**SUPPLIED INFORMATION:**
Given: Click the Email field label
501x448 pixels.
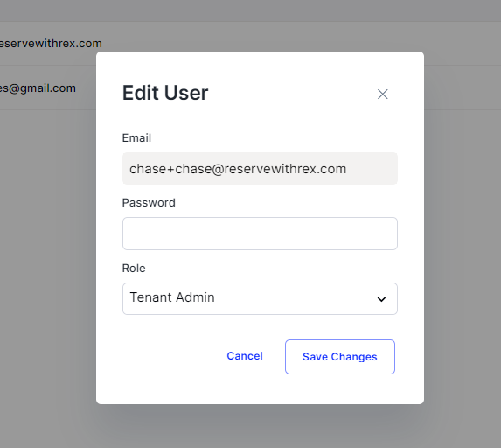Looking at the screenshot, I should point(136,138).
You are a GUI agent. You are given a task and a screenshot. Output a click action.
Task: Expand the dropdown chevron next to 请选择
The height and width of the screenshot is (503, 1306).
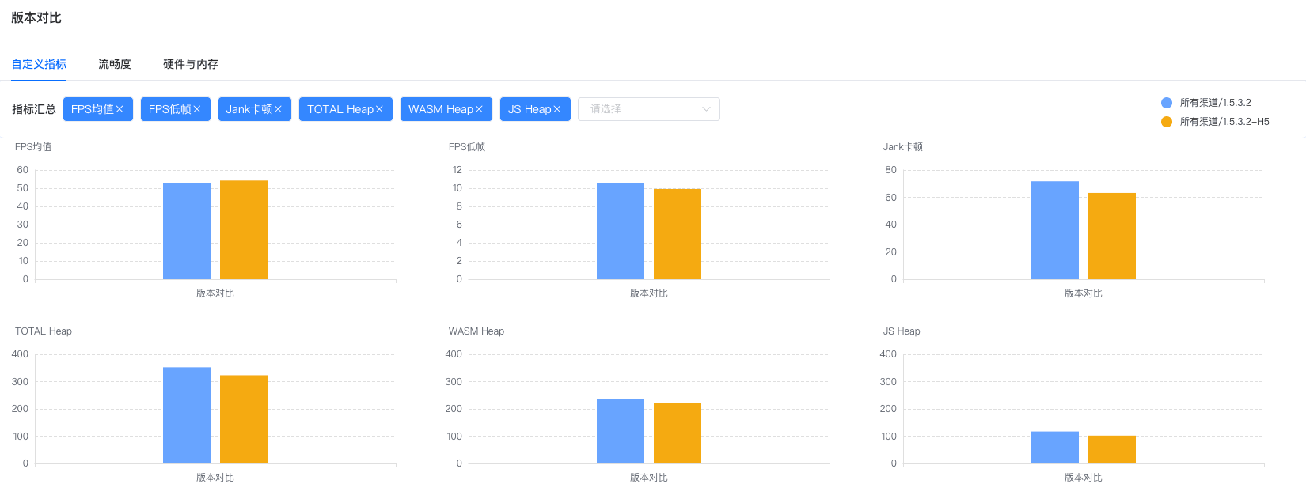(x=706, y=109)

**INSTRUCTION:** Rewrite all of the material above, putting "drop-down arrow" in place of "dropdown chevron" and leaving everything else unchanged. Omit the pictures.

**TASK RESPONSE:**
Given: Click the Email field label
501x448 pixels.
Looking at the screenshot, I should point(136,138).
You are a GUI agent. You are given a task and a screenshot. Output a click action.
Task: Expand the drop-down arrow next to 请选择
The height and width of the screenshot is (503, 1306).
(x=706, y=109)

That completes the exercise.